Sie alle stellen Formen des Widerstands darum eine Perspektive auf eine bessere Welt für Alle zu ermöglichen. Und in einer von ungerechten Herrschaftssystemen wie Kapitalismus und Patriachat gekennzeichneten Welt ist zu erwarten, dass sie noch länger gebraucht werden.
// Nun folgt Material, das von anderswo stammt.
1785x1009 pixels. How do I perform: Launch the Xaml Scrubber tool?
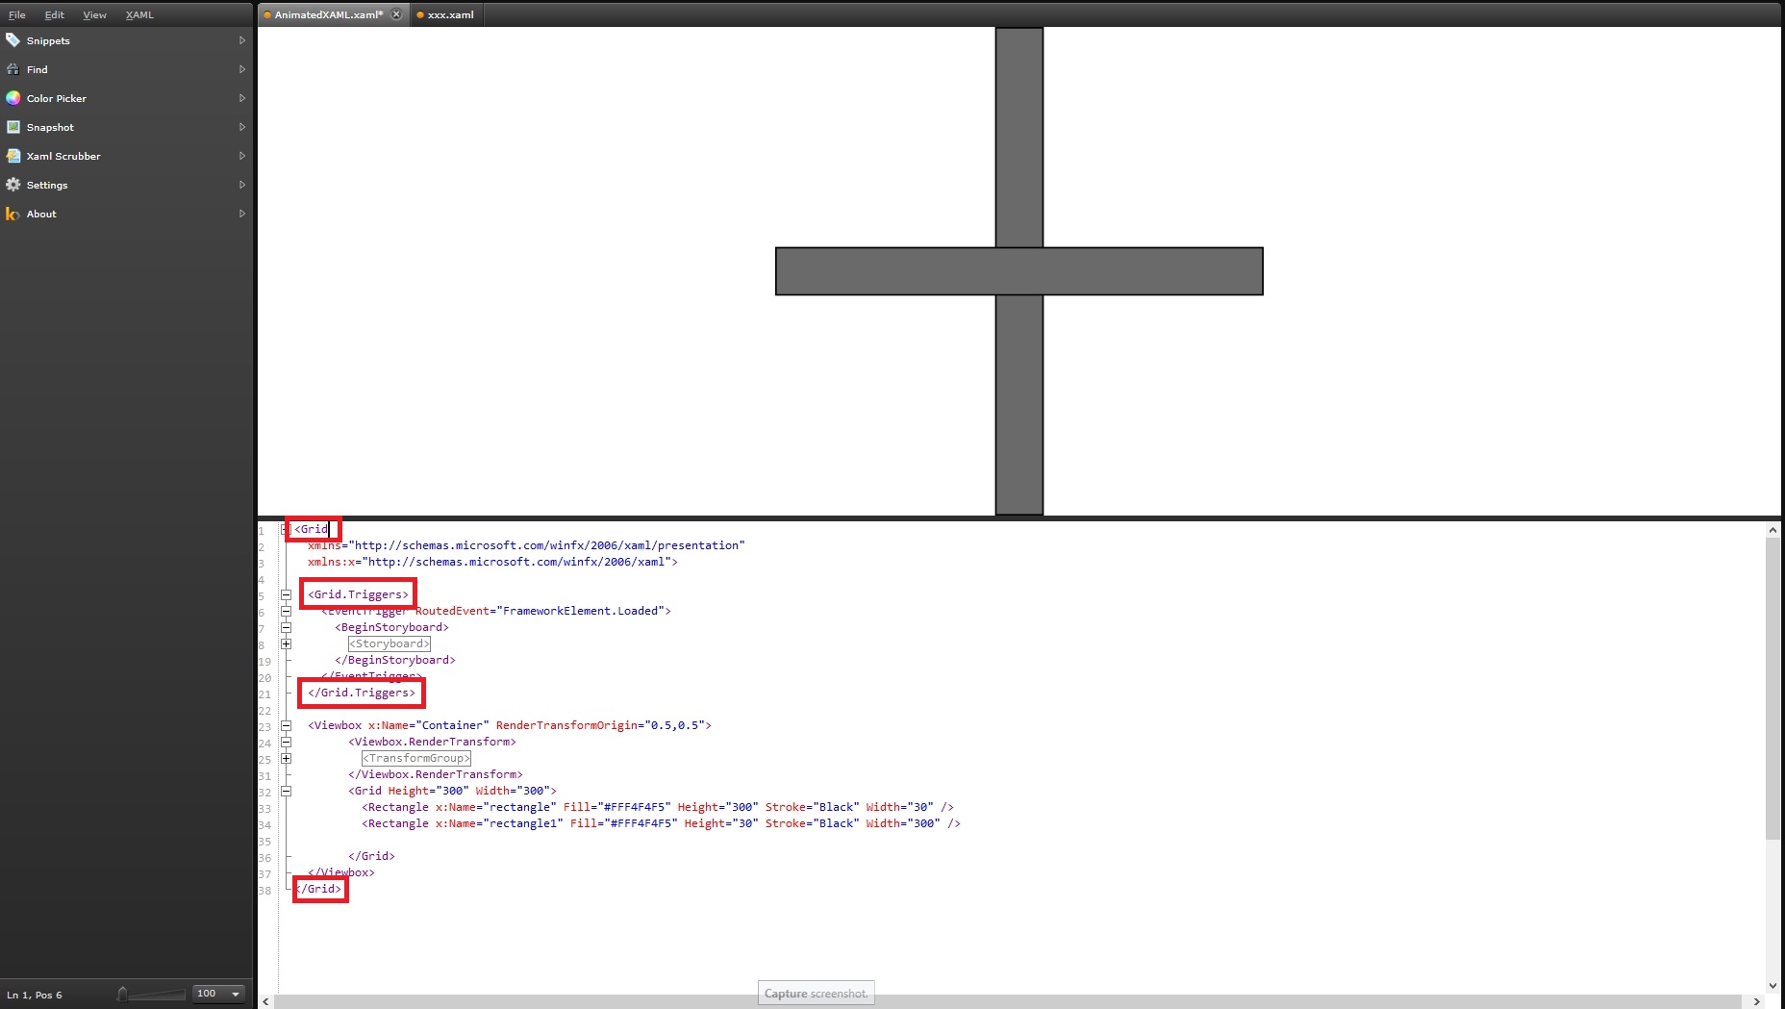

Wir erleben momentan die massive Einschränkung dieser Formen von Widerstand durch einen autoritären Rechtsruck.

Wir wollen und mit Widerstand und Aktion im Rahmen von Protesten beschäftigen. Dies bedeutet Klarheit über den Begriff des „Protests“ zu bekommen, aber auch zu fragen, was Protest in einer demokratischen Gesellschaft für diese bedeutet. Es bedeutet hinsichtlich der Grünen Jugend als Verband zu fragen: Wie wollen wir Protest üben? – denn letztlich wird Politik nicht nur im Parlament, sondern  insbesondere auch auf der Straße gemacht. 

Wir lehnen jegliche Form der Gewalt gegen Menschen ab!